Any new system has to overcome scepticism because Staff Side has been badly bitten in the past with such systems. For example Discretionary Points are a crude competency based system and we have proven them to be discriminatory in their implementation. Often employers left to their own volition distort agreed criterion in order to control the salary bill.

In their defence many professions have competency frameworks but with professional practice in mind.

Therefore it is a major task to develop a fair, objective and non-discriminatory system that acts as a facilitator of change and improved clinical practice. The alternative is that it is used by local management to hold staff back and prevent them fulfilling their potential or as a means to not reward staff who make an extra contribution to improving the service.

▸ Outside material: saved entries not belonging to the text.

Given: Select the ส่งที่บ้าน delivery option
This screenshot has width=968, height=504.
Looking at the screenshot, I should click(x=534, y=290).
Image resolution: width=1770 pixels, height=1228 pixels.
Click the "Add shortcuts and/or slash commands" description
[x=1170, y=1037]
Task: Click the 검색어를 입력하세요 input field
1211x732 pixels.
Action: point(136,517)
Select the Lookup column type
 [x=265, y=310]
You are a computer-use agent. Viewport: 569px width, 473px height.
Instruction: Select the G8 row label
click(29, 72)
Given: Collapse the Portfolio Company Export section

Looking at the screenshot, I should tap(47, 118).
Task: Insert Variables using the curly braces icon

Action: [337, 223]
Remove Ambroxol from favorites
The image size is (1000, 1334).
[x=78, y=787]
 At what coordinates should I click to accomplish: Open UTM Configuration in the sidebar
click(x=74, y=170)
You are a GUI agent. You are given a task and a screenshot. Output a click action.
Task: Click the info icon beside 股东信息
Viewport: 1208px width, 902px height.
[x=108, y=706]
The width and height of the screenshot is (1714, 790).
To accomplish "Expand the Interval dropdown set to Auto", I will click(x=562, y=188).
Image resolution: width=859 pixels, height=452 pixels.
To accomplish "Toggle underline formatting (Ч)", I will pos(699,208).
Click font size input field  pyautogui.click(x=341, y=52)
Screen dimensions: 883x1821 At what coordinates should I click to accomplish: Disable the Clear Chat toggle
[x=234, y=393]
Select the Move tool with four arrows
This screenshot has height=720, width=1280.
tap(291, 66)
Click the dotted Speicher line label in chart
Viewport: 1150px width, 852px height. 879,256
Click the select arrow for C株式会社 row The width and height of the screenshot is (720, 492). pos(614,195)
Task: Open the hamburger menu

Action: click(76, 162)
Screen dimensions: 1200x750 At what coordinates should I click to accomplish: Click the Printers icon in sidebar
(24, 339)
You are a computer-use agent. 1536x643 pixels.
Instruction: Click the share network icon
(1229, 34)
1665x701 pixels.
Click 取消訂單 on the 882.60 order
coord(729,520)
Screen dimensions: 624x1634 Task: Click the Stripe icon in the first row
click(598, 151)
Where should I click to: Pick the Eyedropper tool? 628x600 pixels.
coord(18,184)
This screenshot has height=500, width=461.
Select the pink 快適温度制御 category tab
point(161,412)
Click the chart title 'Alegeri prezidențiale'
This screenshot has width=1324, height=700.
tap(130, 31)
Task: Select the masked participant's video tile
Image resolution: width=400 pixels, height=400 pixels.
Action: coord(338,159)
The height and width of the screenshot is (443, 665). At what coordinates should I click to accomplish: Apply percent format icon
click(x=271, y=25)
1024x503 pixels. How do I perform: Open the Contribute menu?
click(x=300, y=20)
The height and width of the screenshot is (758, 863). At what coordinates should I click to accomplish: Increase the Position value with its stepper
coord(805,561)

The ‘vision’ for the KSF will be very important to ensuring its success. Otherwise it will quickly fall into disrepair and disrepute. We are hopeful that the Department of Health has learnt the lessons of the past through our discussions around Agenda for Change and initiatives around Improving Working Lives. Certainly draft HR supporting documentation underlines our optimistic approach to a successful outcome of this aspect of the talks. Although we still have some to travel till they reach their conclusion.

Amicus MSF is aware that a number of trusts have or are considering developing their own staff development schemes (some potentially linked to pay). Local Accredited Representatives in such trusts can use this statement to help argue that local employers should not at this stage undertake such work as a national framework is being developed in partnership. If this fails a reference to the Audit Commission for wasting public money should be made.